Promising premise. The author recounts at the start that he discovered this discarded manuscript among his late grandfather’s papers and published it. It is the fictional telling of an otherwise unknown romance between future-poet Emily Dickinson and Novelist Herman Melville, just before Melville’s masterwork MOBY DICK was published. Unfortunately, I simply didn’t buy it. Awarded two stars on Goodreads.
The book revolves around a spontaneous “road trip” through New England in 1851, undertaken by Dickinson, Melville, Dickinson’s older brother Austin, and Melville’s close friend — author Nathaniel Hawthorne (of THE SCARLET LETTER fame). Interesting group, right?

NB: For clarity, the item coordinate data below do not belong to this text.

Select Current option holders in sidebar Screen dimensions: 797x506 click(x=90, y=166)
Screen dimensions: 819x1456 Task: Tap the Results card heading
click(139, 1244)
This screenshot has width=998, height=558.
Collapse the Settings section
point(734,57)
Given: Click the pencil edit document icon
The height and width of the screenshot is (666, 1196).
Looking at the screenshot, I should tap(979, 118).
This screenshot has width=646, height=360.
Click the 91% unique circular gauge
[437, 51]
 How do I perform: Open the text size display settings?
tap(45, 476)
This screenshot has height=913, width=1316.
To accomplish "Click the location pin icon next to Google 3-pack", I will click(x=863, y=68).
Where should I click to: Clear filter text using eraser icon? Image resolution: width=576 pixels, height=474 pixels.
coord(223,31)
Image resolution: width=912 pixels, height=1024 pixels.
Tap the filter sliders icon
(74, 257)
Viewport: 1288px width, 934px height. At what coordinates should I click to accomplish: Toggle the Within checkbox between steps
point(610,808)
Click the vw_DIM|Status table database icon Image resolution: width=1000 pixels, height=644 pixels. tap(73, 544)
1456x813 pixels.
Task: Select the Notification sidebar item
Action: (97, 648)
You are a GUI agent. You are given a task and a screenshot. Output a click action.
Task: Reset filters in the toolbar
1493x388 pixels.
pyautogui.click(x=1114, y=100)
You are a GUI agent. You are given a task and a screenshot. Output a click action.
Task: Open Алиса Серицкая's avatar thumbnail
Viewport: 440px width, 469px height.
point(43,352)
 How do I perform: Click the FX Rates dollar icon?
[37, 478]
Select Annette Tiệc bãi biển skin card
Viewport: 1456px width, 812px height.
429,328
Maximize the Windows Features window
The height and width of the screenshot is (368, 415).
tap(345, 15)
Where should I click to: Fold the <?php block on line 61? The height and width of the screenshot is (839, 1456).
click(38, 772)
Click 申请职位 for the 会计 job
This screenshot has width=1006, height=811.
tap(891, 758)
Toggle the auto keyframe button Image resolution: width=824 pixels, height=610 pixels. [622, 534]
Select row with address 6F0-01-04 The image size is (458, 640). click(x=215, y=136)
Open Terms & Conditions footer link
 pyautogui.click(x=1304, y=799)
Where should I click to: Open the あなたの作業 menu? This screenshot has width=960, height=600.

Melville is in his early thirties, married, with one child and another on the way. He is happily settled but bored in his marriage. Hawthorne is his friend (and literary rival), also married with children, and somewhat older. Dickinson, still unknown as a writer, is only about 20, living in Amherst, MA with her parents.
While traveling, Melville and Dickinson fall in love, despite all the obstacles and both understanding the hopelessness of their relationship.
The Pluses. The actual writing of the novel often felt true to the time period and, at times, transported me back to the 19th century novel. Beautiful descriptions, flowery language, lots of deep philosophical discussions about the nature of love. And the inclusion of written letters to further the story. All of this, I loved.
The Minuses. Abruptly, in what felt like MUCH more of a contemporary literature style, there were these digressions related to sexual activity. And always from the male perspective. For example, Melville contemplating how sex with his wife had changed over the course of their marriage. Or worse yet, his description of fantasizing himself with Dickinson and another woman (aka: a threesome), while masturbating in a barn. Does this feel like it fits into literature from this time period?
There are a couple other more minor story lines:
• Dickinson’s brother Austin is struggling to decide whether he should marry the “good” girl, with the advantageous family background, who leaves him cold OR the poor Irish peasant, with whom he’s having an affair, who really turns him on.
• There’s also a thread about a runaway slave trying to make it to a safer Northern haven. This added some dimension to the time period, until the man begins recounting his gay sexual encounters with his former master, and later, during this novel, his affair with Poet Walt Whitman (yes, he’s there too).
Overall, though this is a relatively short novel (about 250 pages), it was slow going and kind of dull. And I found myself making up all sorts of excuses NOT to sit down and read it. I finally finished, but I can’t say I recommend it.